In nanostructured systems pronounced quantum behavior can be observed. We develop the theoretical tools to better describe few and many-body quantum systems in the presence of correlations and coherence, and we use advanced nanodevices to experimentally observe these effects. Goals are the discovery of new quantum physics and its potential future use in advanced device design.
Transport spectroscopy of a nanowire double quantum dot (model and experiment). The notation indicates the 2-electron spin states that are involved in the transport. https://doi.org/10.1103/physrevb.98.245305
We focus on experimental and theoretical studies of the transport physics and application aspects of nanostructures and quantum devices made from
semiconductor heterostructures and nanowires, as well as emerging new materials.

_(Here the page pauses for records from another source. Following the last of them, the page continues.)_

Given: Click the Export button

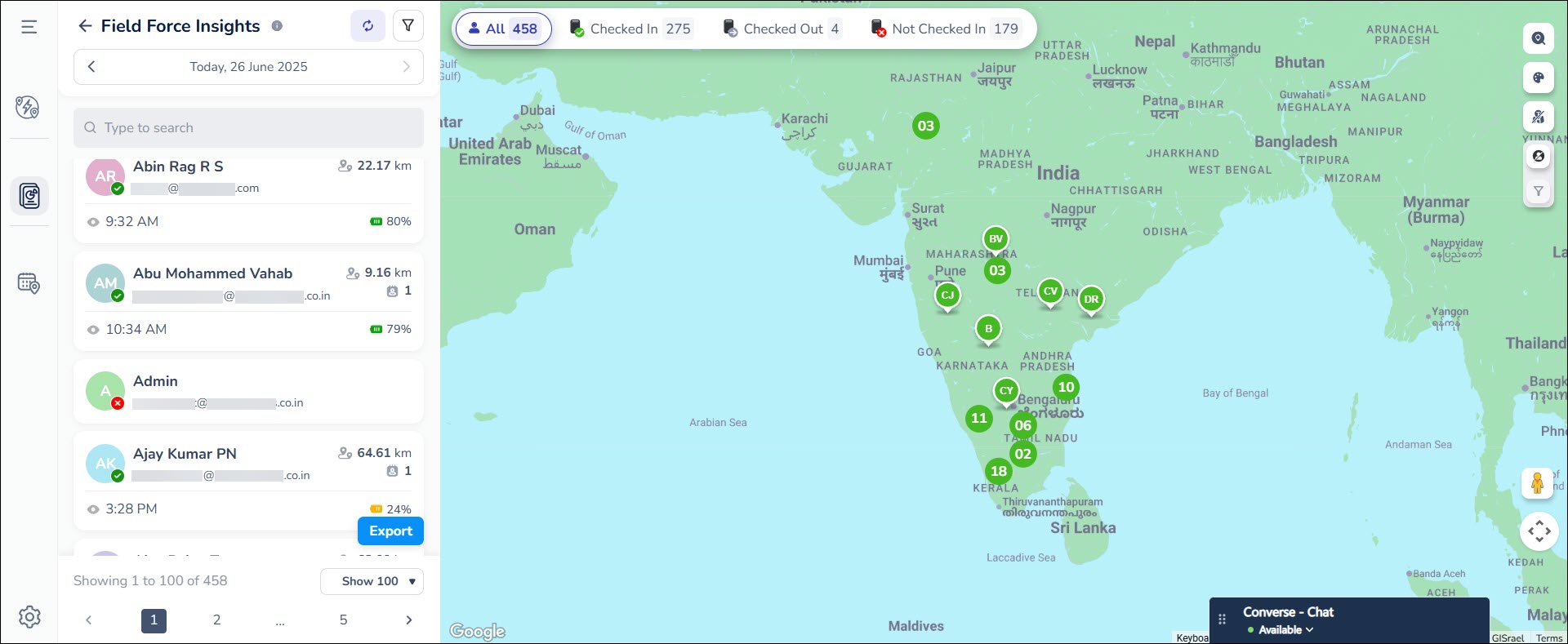Looking at the screenshot, I should pyautogui.click(x=390, y=531).
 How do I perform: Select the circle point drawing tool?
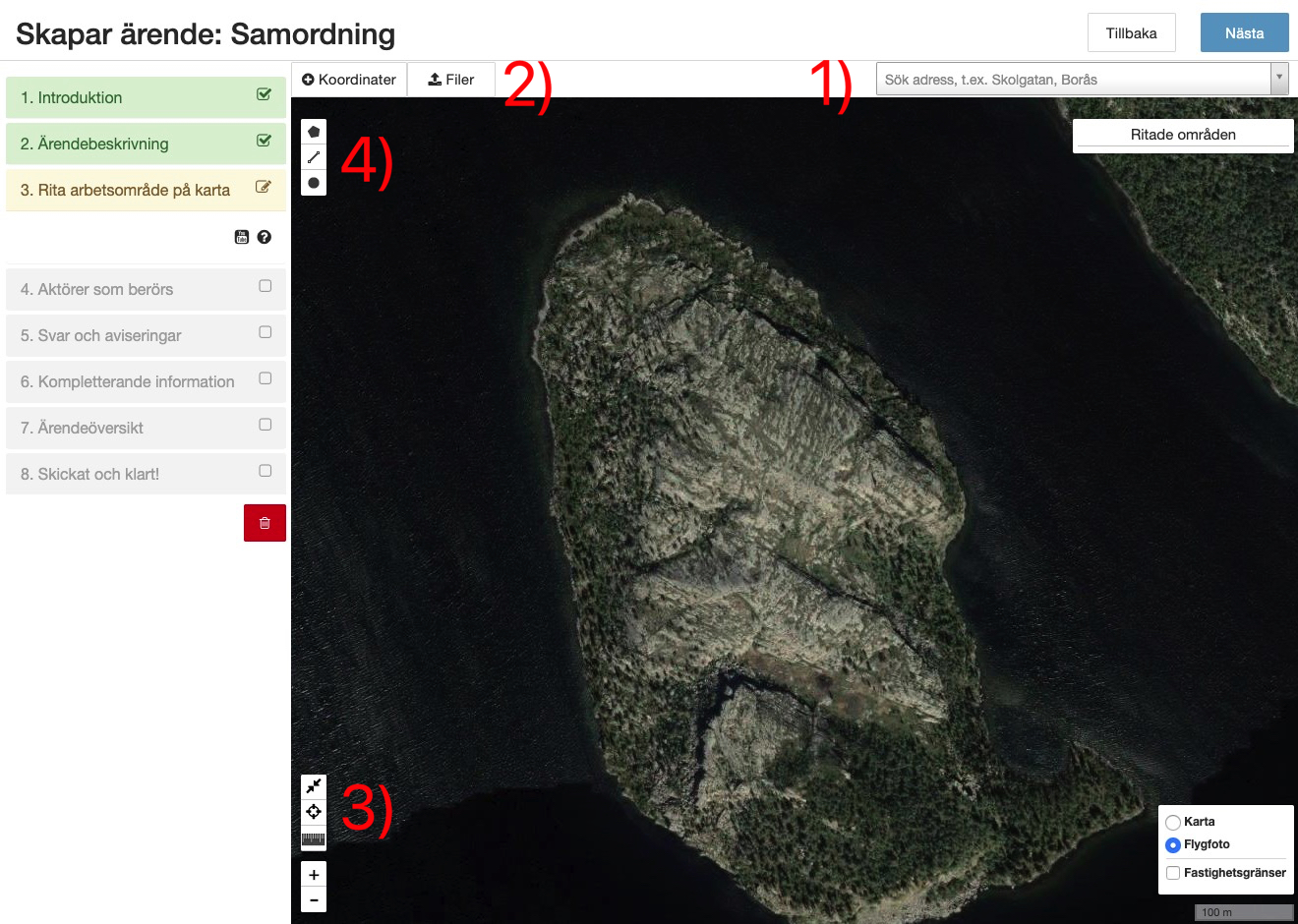pyautogui.click(x=314, y=183)
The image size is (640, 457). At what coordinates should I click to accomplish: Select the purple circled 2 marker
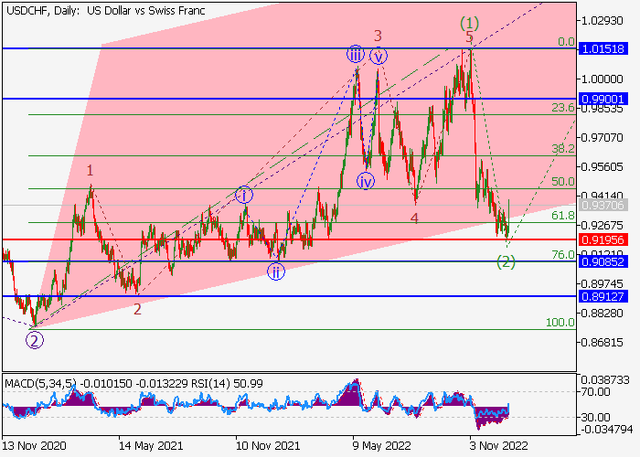click(x=35, y=339)
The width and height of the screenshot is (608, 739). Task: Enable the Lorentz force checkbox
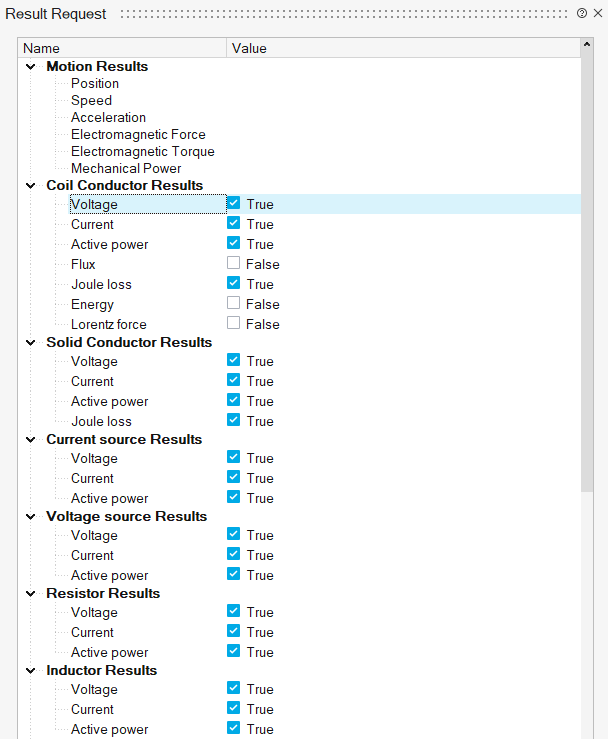tap(234, 324)
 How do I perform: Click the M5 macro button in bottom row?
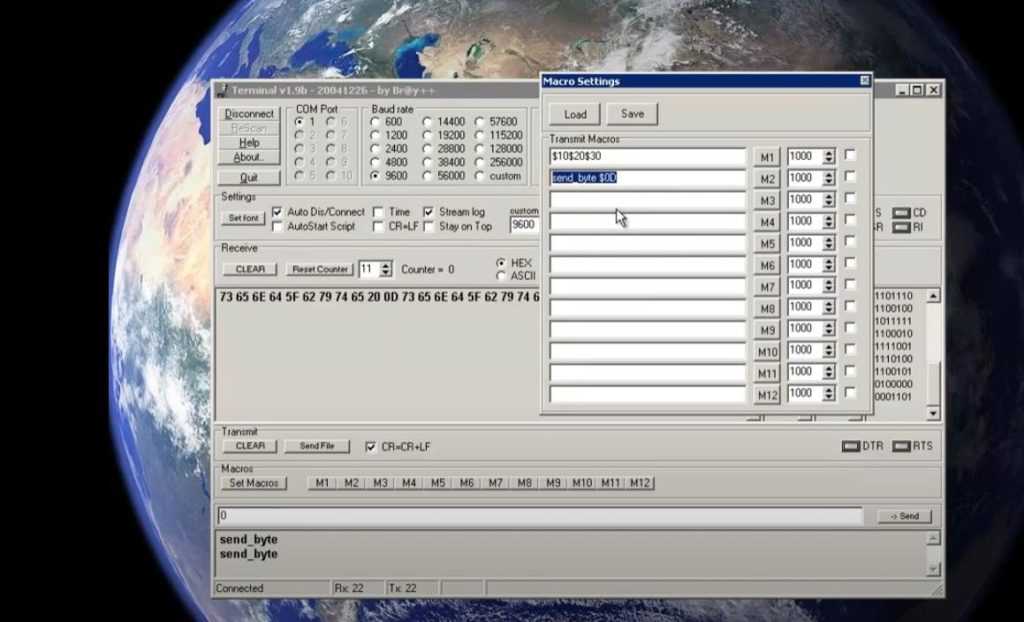click(438, 483)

An ability to utilize quantum resources like the superposition of states and entanglement opens completely new perspectives for technology. The research focus of both experiment and theory is on generating and controlling long-lived coherent states and entanglement in different systems on the nanoscale.

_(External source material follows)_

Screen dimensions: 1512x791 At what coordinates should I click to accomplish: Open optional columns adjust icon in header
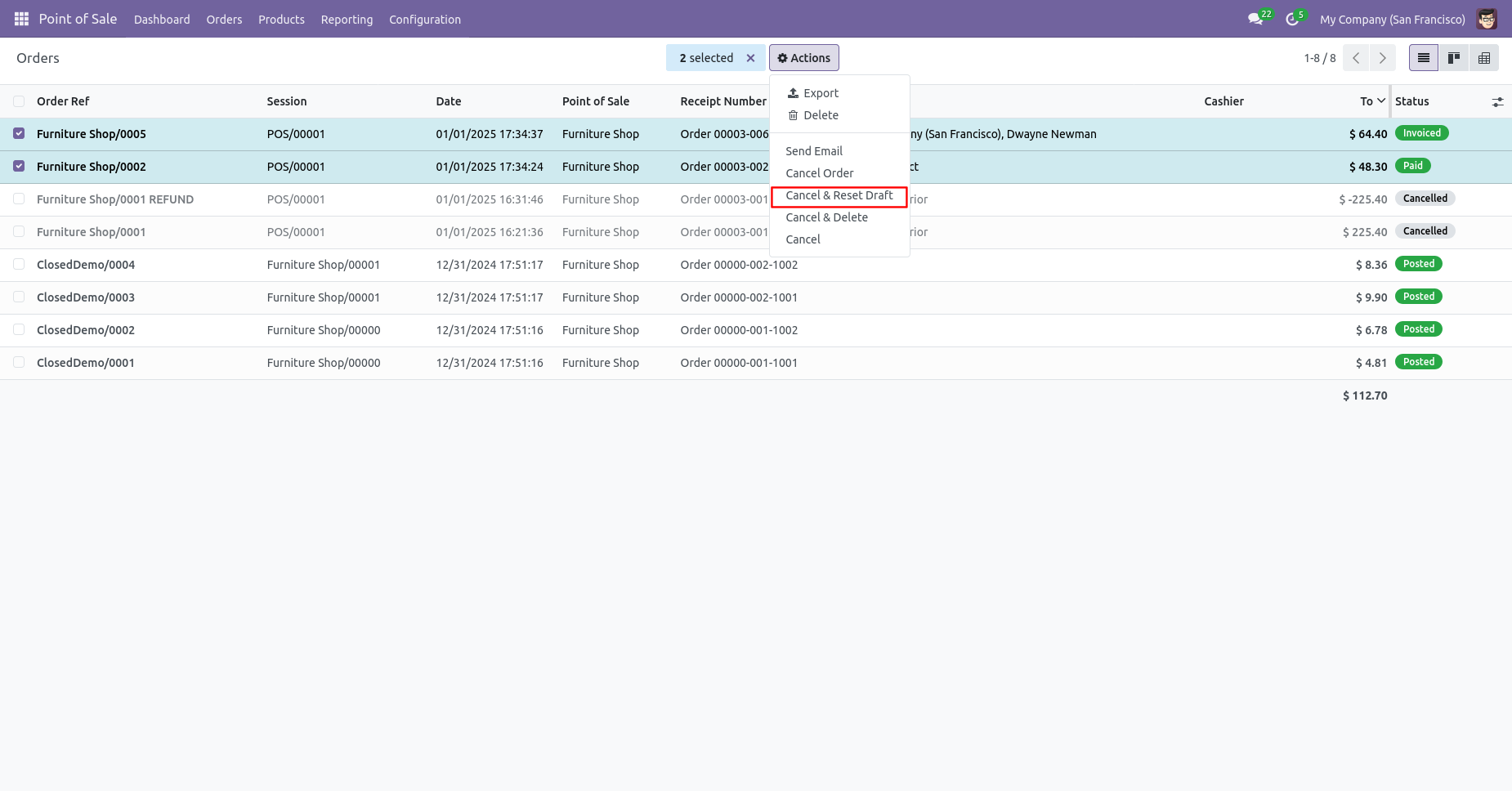pos(1497,102)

We employ quantum thermodynamics to develop new paradigms for energy conversion and quantum devices at the nanoscale, where thermal and quantum fluctuations may conspire to profoundly alter the physical properties. We set focus on interacting few- or many-particle quantum systems where effects of quantum correlations, fluctuation statistics and quantum coherence lead to fundamentally new physics when reaching truly microscopic sizes far from the thermodynamic limit.
We focus on studies of light interacting with nanostructured materials, in both experiment and theory. Our motivation for this is to improve e. g. the in- and out-coupling of light into nanostructures which is of importance for electro-optical devices.